─── Supplied material ───
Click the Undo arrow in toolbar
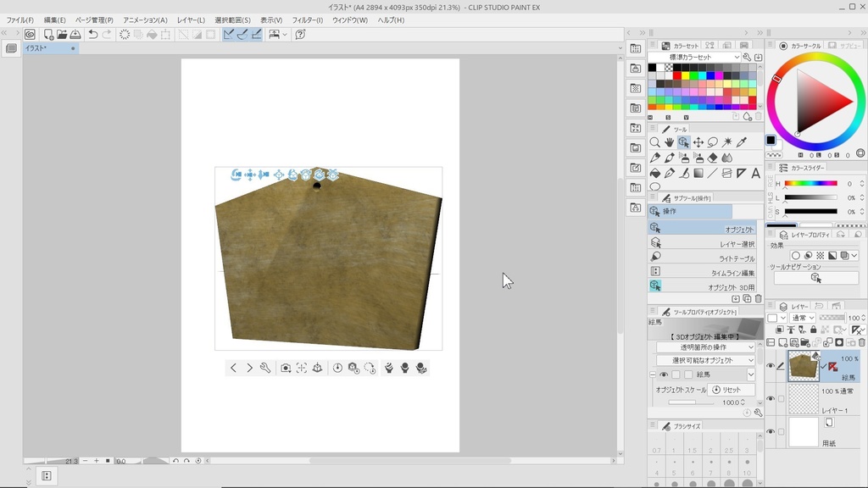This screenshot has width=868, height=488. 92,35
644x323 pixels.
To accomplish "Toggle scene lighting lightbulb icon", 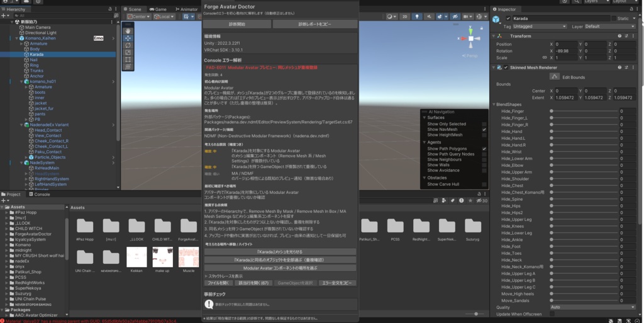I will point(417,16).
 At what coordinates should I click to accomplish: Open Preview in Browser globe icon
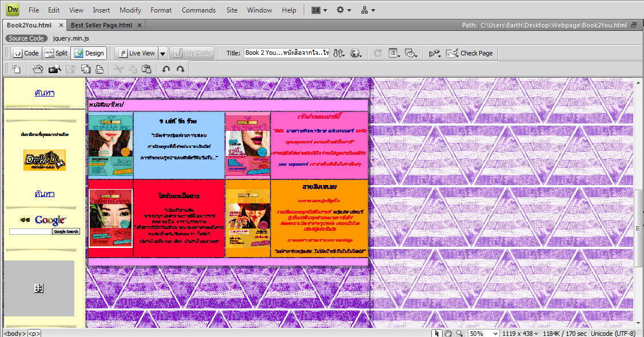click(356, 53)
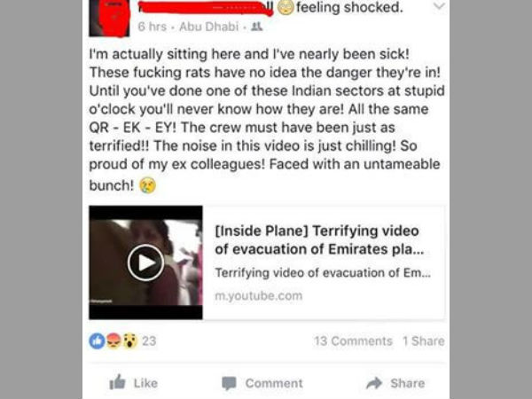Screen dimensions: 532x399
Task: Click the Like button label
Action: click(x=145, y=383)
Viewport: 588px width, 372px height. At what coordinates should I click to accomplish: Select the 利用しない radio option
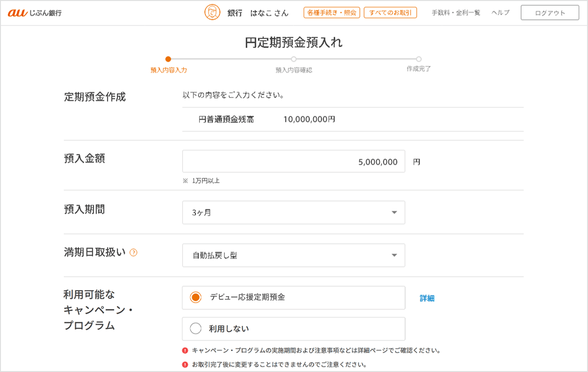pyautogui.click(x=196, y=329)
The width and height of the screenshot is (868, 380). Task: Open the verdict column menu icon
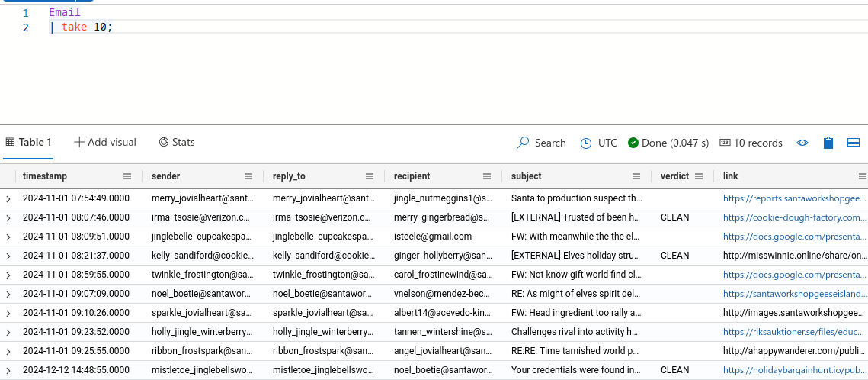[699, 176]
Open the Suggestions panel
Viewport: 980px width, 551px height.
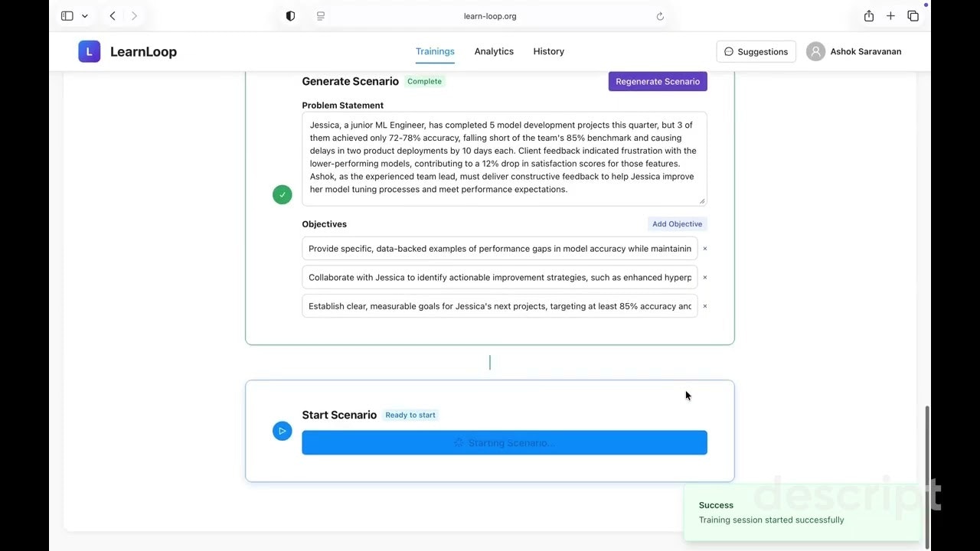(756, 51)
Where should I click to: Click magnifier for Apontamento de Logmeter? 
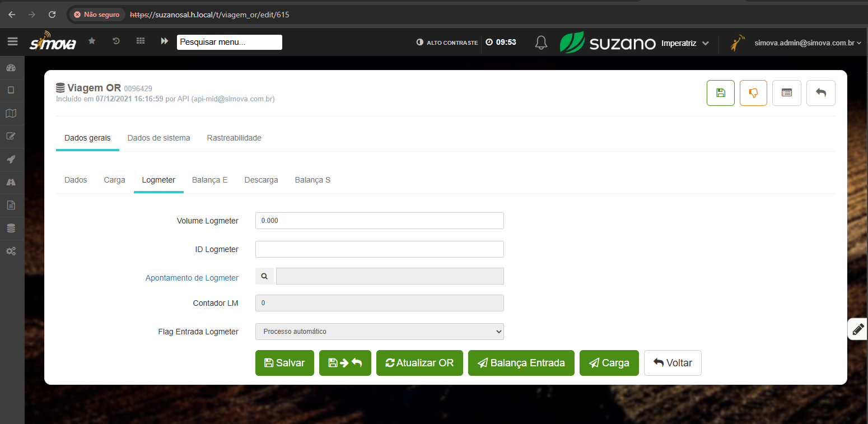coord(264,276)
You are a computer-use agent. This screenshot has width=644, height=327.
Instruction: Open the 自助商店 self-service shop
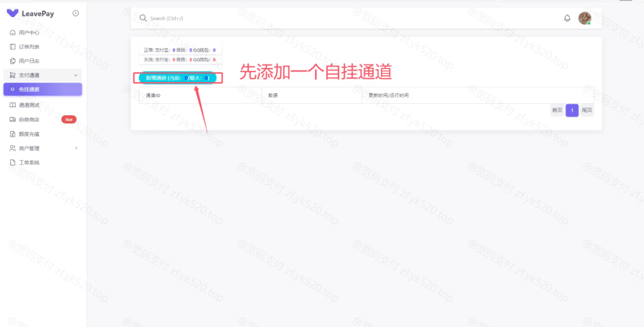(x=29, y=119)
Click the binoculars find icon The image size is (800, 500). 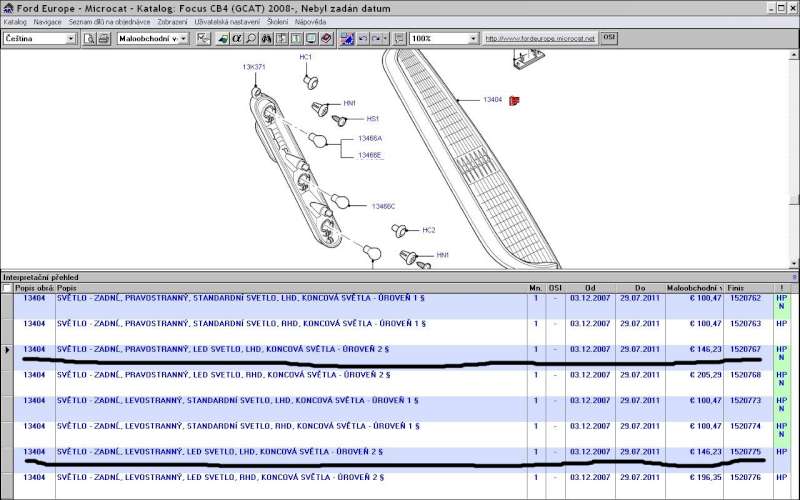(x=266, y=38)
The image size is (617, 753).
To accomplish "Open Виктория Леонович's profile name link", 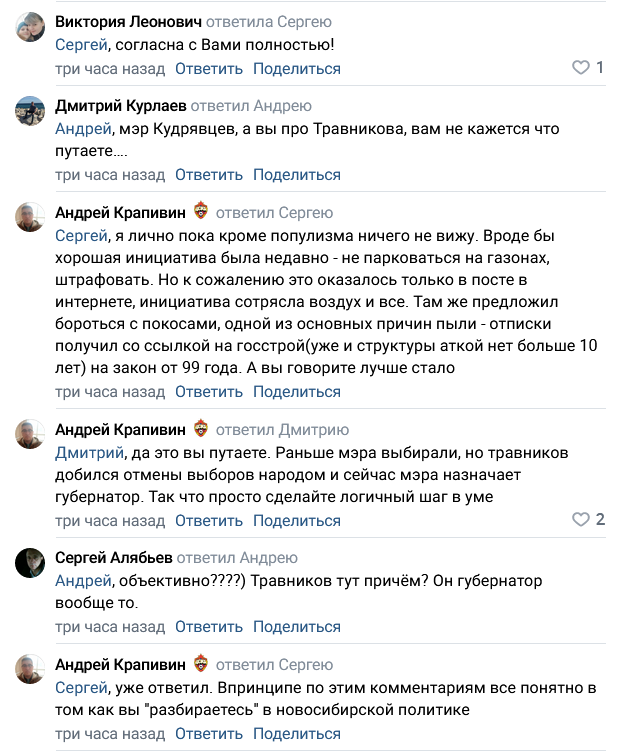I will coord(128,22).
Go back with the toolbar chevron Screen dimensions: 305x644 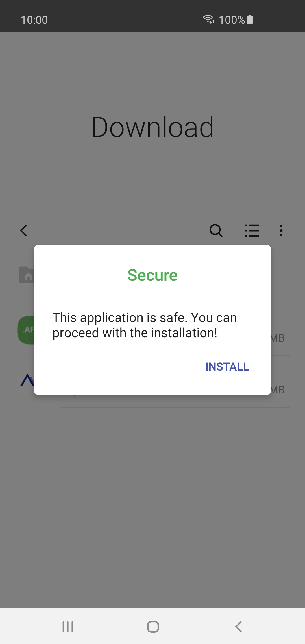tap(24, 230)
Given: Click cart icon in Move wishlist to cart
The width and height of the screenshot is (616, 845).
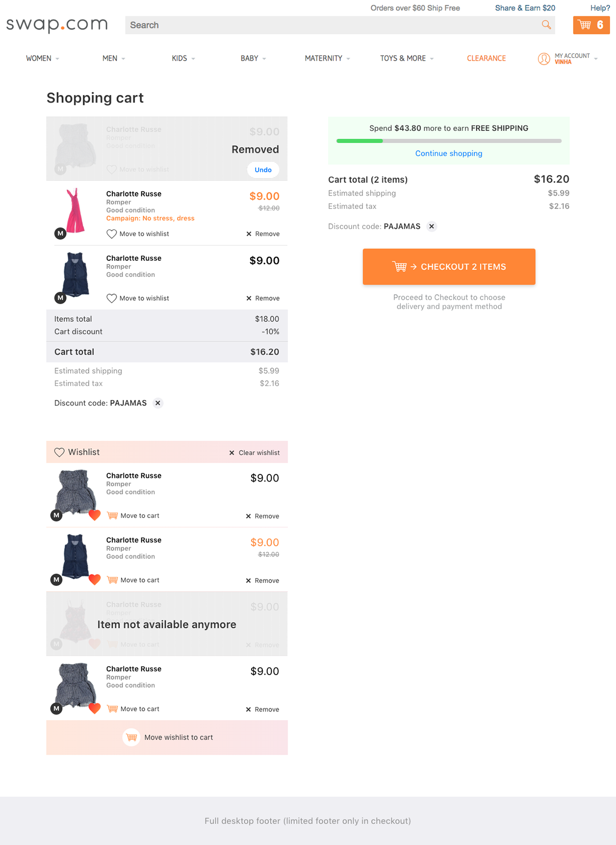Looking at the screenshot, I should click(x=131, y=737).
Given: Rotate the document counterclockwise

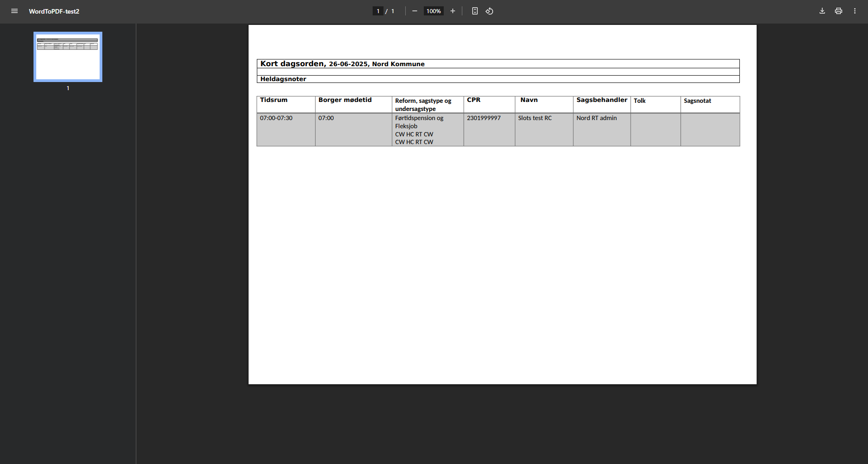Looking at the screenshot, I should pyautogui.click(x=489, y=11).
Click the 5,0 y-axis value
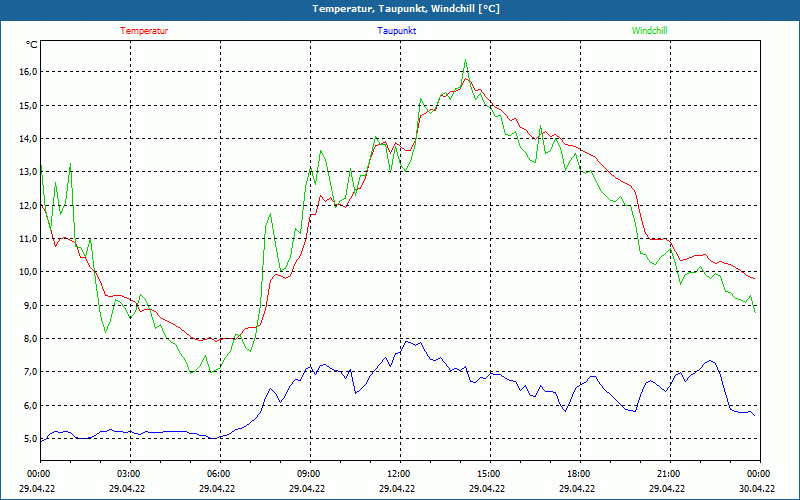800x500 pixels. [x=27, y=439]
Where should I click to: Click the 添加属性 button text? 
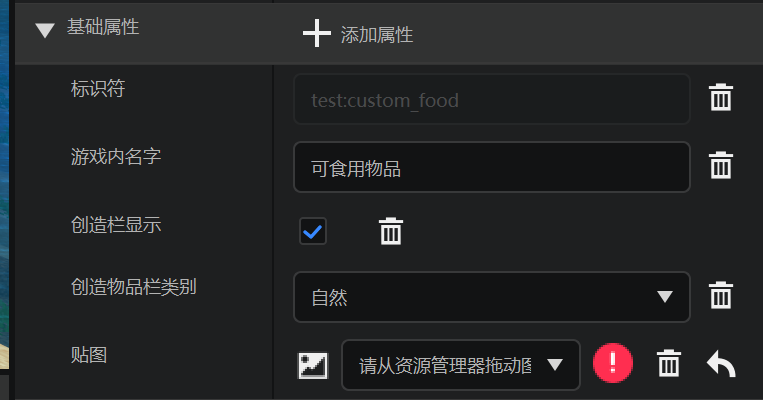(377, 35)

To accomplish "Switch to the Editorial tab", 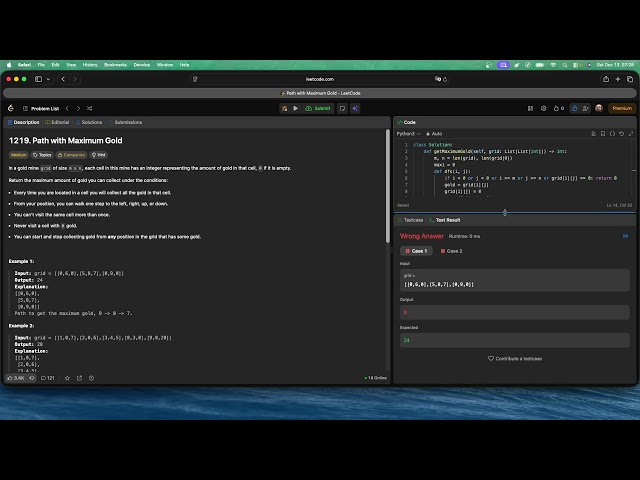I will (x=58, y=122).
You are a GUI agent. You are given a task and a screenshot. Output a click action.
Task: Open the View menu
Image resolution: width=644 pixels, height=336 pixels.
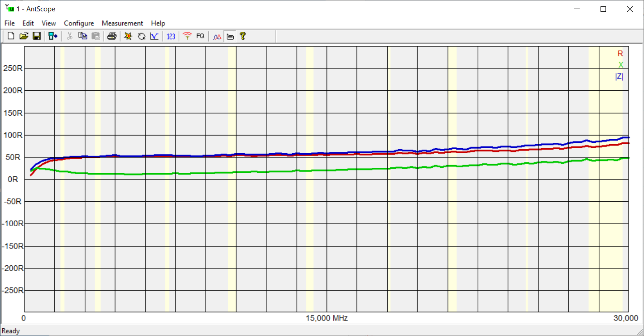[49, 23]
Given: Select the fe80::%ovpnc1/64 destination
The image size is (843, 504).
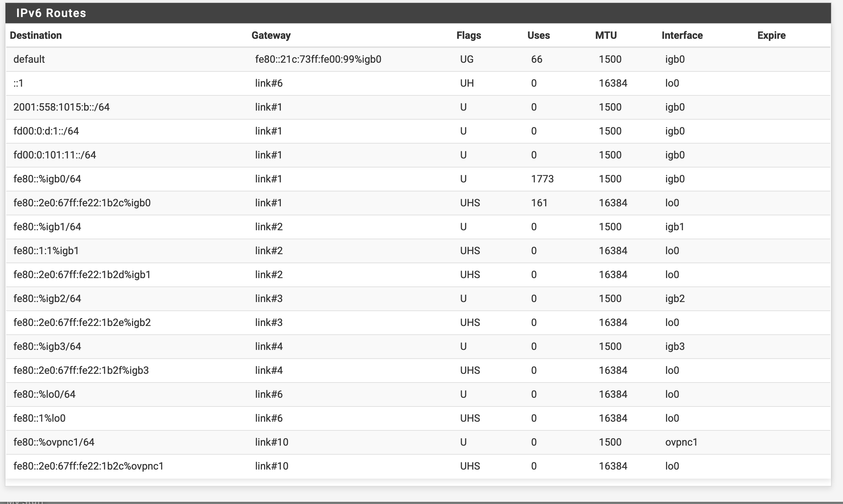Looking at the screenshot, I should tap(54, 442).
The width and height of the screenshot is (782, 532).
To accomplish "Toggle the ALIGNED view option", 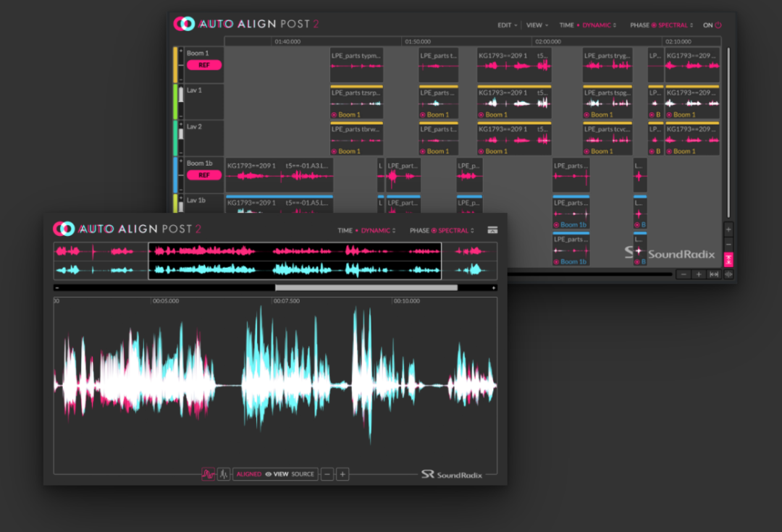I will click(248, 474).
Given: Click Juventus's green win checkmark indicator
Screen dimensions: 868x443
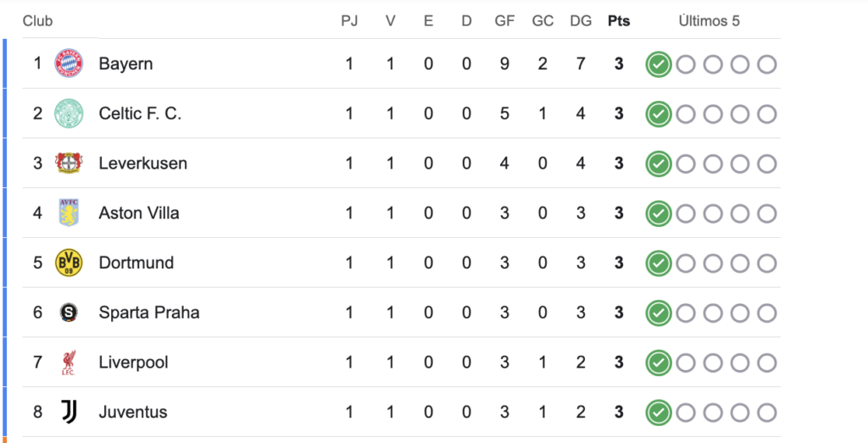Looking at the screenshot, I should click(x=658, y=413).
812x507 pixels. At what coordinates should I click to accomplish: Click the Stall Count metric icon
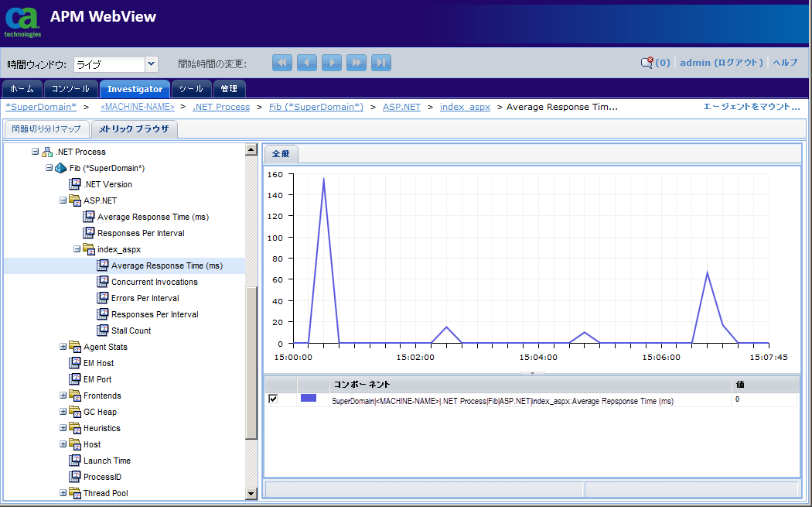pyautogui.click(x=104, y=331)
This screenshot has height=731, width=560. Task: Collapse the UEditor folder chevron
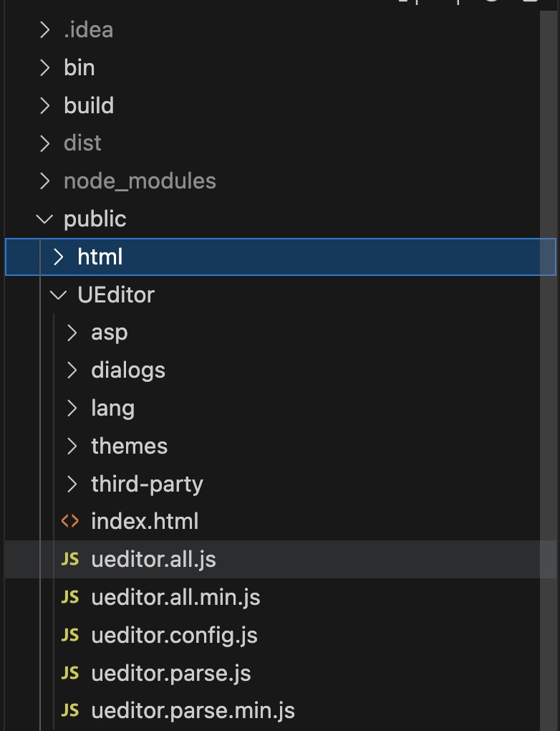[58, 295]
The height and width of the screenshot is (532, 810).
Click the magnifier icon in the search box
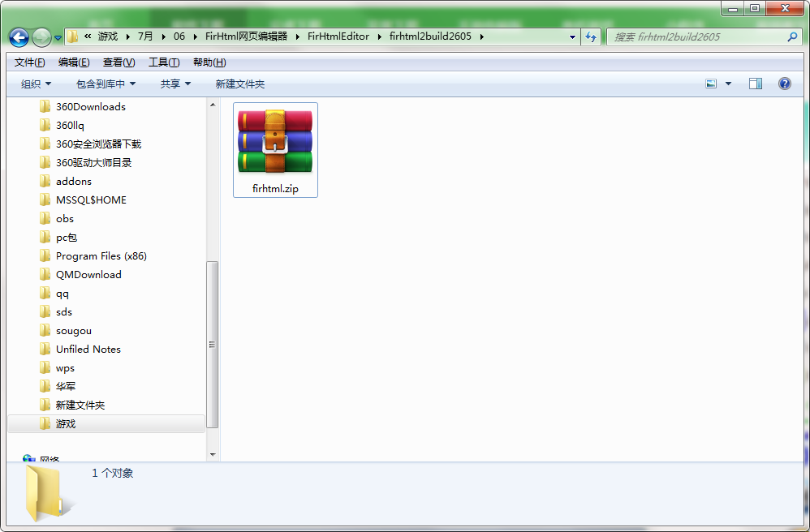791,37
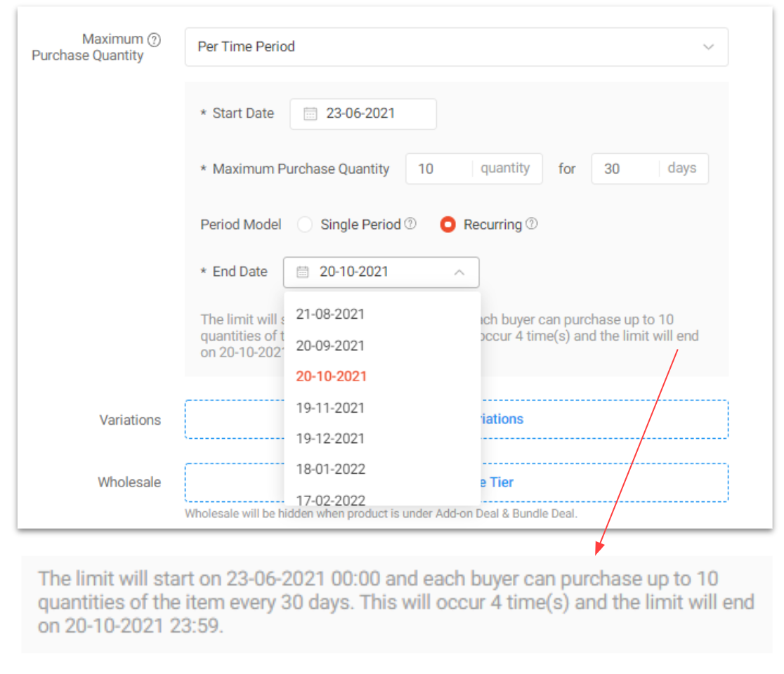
───
What you are asked to do: Using the records above, list each line that includes "agent".

Completed task:
You are a computer-use agent. This screenshot has width=644, height=327.
You are a GUI agent. You are given a task and a screenshot. Output a click action.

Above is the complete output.